§ **GOAL OF THE EXERCISE**:
Go through the entries below and copy each line that holds the word "computer".
[RECORDS TO USE — start]
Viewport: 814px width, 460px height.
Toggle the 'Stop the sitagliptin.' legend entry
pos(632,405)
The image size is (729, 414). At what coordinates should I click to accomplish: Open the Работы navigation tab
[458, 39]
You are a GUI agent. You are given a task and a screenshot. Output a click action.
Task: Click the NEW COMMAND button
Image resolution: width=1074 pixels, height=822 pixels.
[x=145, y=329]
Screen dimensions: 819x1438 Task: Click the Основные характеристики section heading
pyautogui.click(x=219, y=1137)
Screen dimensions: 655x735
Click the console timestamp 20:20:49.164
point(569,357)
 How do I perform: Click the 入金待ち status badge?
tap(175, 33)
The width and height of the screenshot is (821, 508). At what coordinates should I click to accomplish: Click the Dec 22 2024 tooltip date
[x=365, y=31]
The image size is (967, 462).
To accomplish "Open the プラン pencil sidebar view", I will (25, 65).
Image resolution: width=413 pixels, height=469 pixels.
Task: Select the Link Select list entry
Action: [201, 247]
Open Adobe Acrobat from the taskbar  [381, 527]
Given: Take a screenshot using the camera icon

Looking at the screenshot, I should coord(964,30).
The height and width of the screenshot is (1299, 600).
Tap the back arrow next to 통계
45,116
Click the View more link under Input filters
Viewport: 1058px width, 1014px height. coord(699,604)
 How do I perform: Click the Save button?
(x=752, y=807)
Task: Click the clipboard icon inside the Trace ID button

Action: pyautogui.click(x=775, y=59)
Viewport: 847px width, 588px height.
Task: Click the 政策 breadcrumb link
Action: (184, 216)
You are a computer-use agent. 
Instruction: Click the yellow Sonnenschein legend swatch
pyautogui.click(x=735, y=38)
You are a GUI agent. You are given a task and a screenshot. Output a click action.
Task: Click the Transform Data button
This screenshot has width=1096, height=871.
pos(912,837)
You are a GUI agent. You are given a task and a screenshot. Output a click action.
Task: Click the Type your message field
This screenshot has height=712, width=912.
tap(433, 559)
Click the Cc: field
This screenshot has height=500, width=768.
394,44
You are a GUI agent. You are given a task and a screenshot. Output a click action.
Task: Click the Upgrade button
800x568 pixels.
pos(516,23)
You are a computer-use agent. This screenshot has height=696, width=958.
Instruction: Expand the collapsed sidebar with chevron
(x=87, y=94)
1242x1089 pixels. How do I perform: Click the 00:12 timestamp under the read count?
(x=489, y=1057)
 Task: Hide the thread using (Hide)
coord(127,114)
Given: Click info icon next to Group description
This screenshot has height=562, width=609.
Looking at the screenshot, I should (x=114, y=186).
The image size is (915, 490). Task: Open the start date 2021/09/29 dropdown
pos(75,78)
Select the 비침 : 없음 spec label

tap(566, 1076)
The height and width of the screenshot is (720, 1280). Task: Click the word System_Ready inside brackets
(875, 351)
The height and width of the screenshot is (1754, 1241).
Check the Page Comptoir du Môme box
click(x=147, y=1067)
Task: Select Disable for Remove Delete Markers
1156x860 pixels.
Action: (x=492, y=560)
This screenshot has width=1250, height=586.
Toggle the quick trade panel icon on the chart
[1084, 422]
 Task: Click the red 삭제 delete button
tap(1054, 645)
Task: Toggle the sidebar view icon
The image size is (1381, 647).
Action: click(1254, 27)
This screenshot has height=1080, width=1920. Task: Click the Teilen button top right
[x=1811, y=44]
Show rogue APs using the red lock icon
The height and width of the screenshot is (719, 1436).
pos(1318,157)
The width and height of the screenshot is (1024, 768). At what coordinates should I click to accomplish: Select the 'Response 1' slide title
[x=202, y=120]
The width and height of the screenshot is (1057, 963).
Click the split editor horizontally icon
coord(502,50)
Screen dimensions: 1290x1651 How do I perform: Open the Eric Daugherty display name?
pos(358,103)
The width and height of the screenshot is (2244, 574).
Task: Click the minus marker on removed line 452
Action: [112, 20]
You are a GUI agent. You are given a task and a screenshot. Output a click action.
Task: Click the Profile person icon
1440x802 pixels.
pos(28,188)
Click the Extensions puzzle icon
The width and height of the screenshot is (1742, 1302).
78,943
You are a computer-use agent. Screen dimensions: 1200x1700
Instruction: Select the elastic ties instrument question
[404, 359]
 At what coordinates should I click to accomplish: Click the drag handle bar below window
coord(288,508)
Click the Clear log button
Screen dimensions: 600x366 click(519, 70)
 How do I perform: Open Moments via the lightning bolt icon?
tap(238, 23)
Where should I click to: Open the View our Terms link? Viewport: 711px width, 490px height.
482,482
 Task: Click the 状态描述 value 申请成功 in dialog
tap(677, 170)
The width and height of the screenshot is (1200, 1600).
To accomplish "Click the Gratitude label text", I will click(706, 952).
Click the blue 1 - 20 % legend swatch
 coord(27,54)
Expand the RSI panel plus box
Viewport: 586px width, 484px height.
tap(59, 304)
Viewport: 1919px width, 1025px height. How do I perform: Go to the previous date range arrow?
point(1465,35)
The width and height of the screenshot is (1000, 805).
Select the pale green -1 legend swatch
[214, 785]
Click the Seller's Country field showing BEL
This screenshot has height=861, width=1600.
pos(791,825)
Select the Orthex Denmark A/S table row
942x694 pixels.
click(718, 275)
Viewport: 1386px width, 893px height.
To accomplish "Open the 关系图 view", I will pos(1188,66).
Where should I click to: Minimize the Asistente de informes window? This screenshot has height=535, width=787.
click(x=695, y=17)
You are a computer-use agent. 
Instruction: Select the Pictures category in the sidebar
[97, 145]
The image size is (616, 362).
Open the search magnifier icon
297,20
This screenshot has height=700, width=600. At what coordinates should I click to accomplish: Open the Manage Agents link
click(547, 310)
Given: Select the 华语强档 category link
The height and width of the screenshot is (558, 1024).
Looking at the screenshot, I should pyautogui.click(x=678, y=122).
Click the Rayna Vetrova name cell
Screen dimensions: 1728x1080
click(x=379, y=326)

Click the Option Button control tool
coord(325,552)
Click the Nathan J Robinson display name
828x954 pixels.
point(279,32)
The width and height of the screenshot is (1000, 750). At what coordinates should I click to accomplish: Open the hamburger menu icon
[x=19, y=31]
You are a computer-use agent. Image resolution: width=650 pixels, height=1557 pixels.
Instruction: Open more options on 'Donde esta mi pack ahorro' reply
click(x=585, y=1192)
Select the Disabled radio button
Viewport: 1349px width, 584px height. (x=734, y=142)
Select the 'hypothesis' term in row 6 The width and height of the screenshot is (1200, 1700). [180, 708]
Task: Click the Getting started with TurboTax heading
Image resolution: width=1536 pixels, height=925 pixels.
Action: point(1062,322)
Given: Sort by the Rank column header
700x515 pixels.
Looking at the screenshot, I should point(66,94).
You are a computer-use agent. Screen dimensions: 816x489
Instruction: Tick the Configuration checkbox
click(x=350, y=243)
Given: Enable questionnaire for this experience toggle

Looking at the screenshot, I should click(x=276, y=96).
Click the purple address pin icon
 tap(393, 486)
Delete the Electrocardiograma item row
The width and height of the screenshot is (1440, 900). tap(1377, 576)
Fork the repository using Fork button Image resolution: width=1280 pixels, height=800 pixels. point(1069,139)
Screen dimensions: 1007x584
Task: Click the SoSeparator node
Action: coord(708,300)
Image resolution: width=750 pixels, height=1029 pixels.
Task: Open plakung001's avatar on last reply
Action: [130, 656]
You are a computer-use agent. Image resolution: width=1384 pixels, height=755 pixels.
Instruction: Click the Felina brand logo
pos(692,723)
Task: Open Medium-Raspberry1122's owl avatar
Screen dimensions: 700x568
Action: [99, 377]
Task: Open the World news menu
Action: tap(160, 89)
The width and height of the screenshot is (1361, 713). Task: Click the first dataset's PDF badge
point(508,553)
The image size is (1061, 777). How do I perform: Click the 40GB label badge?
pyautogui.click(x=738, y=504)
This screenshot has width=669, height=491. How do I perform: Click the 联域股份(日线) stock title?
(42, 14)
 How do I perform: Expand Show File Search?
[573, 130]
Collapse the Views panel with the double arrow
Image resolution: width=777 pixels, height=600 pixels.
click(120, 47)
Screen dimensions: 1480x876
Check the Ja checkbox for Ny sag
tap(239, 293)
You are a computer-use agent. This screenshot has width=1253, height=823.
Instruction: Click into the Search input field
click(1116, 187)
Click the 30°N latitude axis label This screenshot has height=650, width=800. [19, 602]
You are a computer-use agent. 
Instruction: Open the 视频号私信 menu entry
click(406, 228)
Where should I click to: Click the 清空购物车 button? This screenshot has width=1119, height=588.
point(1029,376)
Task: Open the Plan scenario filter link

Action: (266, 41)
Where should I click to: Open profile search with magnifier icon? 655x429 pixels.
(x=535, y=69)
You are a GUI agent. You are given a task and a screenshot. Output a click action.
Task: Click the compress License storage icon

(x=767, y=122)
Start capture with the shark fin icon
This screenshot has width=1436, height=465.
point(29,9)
[RECORDS TO USE — finish]
§ **ANSWER TO THIS PROBLEM**:
You are a computer-use agent. 
You are a computer-use agent. This screenshot has height=696, width=958.
You are a computer-use agent. Screen dimensions: 1200x1700
You are a computer-use agent. 
You are a computer-use agent. Image resolution: width=650 pixels, height=1557 pixels.
You are a computer-use agent. Screen dimensions: 816x489
You are a computer-use agent. Image resolution: width=1384 pixels, height=755 pixels.
You are a computer-use agent. This screenshot has width=1253, height=823.
You are a computer-use agent. 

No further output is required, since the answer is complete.